Assessment of Future Prospects

An important element of the OCC’s decisional process will be an evaluation of the future prospects of the resulting entity in light of the agency’s assessment of the financial and managerial resources available to the resulting institution.  The OCC will be looking for answers to the following questions:

  • Will the integration of the combining institutions allow it to function effectively as a single unit?
  • Will the resulting institution’s business strategy and management capabilities allow it to operate in a safe and sound manner?
  • How will the merger impact the resulting institution’s continuity planning and operational resilience?

Community Impact

A key decision point for the OCC will continue to be the impact of the merger on the communities served by the acquirer and target, including consideration of the following:

  • the resulting institution’s plans for branch closing or consolidation;
  • whether the transaction will reduce or increase the availability of banking services and credit services; and
  • planned community investment or development initiatives, including support for affordable housing and small business programs.

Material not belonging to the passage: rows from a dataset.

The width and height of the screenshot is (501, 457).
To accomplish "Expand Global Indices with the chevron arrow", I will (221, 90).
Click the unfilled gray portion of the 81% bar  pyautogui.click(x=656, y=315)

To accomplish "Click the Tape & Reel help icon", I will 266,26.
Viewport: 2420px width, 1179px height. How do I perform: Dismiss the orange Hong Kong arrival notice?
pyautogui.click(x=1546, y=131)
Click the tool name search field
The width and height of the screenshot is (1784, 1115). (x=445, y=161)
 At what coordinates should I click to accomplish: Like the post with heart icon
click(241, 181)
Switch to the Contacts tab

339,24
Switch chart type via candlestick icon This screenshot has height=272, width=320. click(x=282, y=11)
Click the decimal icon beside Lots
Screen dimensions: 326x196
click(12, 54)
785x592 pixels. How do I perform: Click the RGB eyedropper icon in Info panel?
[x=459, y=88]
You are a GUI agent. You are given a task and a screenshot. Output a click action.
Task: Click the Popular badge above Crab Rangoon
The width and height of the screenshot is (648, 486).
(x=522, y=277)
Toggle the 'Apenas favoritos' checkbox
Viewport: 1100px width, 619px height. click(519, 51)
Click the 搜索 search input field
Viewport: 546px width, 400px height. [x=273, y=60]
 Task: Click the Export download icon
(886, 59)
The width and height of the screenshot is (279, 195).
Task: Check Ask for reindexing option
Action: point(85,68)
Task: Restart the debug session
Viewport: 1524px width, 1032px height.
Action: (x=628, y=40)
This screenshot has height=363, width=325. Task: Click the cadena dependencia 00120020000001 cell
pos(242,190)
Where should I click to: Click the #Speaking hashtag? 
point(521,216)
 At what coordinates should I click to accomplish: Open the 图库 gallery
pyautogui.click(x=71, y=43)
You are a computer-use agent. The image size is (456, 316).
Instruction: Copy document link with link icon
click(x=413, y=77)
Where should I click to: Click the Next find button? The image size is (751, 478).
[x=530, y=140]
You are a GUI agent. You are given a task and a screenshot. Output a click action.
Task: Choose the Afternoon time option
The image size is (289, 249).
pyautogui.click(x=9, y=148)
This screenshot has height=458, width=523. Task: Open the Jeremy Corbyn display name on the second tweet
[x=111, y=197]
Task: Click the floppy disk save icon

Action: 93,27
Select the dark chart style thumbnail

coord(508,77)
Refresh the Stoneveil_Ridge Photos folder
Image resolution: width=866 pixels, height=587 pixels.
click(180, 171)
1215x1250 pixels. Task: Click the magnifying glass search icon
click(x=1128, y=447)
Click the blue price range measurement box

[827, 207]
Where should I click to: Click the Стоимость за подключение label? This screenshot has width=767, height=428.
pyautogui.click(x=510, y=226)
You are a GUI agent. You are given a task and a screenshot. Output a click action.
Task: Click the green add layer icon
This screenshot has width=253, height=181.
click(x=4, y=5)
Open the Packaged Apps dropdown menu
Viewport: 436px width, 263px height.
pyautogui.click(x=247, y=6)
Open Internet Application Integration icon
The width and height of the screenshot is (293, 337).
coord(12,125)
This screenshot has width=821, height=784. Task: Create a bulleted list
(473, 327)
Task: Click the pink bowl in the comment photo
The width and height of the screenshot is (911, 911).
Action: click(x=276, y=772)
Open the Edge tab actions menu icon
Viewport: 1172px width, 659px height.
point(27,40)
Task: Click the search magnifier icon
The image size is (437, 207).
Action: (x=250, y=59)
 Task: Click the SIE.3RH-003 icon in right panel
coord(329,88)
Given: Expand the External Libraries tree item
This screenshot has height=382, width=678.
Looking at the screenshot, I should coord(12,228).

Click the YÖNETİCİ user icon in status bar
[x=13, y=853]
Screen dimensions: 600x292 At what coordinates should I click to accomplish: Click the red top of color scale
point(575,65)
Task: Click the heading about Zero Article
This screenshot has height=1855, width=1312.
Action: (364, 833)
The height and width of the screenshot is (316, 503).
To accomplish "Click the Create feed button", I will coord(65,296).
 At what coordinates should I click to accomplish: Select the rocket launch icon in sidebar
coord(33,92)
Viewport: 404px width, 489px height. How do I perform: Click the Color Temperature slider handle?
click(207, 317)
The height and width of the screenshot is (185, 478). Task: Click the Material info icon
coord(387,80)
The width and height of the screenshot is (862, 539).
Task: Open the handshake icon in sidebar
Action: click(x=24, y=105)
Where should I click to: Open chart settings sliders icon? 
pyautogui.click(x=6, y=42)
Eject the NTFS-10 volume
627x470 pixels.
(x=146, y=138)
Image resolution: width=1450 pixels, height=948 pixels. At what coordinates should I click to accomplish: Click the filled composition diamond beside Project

The OCC will continue to consider public comments on a proposed transaction, and the acquirer’s response to public comments will factor into the agency’s review process.  The OCC will also consider whether a public meeting is necessary to inform the agency’s decision-making process.  The proposed guidance identifies several factors that would influence the OCC’s decision to hold a public meeting, including the extent of public interest in the transaction, whether a public meeting would provide information that would not be obtained by a written submission, the significance of the transaction to the banking industry and the communities served by the merging institutions, and whether there are issues related to either party’s CRA, consumer compliance, or fair lending records.

Key Takeaways

  • From the perspective of the frequent practitioner in the bank M&A market, the policy statement confirms much of what is already known about the OCC’s approach to the review of bank merger applications.
  • It is, however, very useful to see the full picture in a single coherent statement and to have the opportunity to provide comments on specific aspects of the OCC’s approach to merger applications.
  • The proposal should provide bank acquirers and targets with a better sense of whether a possible transaction is viable and with a better roadmap of the regulatory approval process.
  • It remains to be seen, however, whether greater clarity around the factors that will or will not lead to approval will actually accelerate the approval process for specific deals.
  • Prospective acquirers should heed the reminder in the policy statement that due diligence on prospective targets should be robust and forward-looking. Acquirers should emerge from due diligence with a clear picture of the resulting institution’s business strategy, governance structure, and systems integration requirements.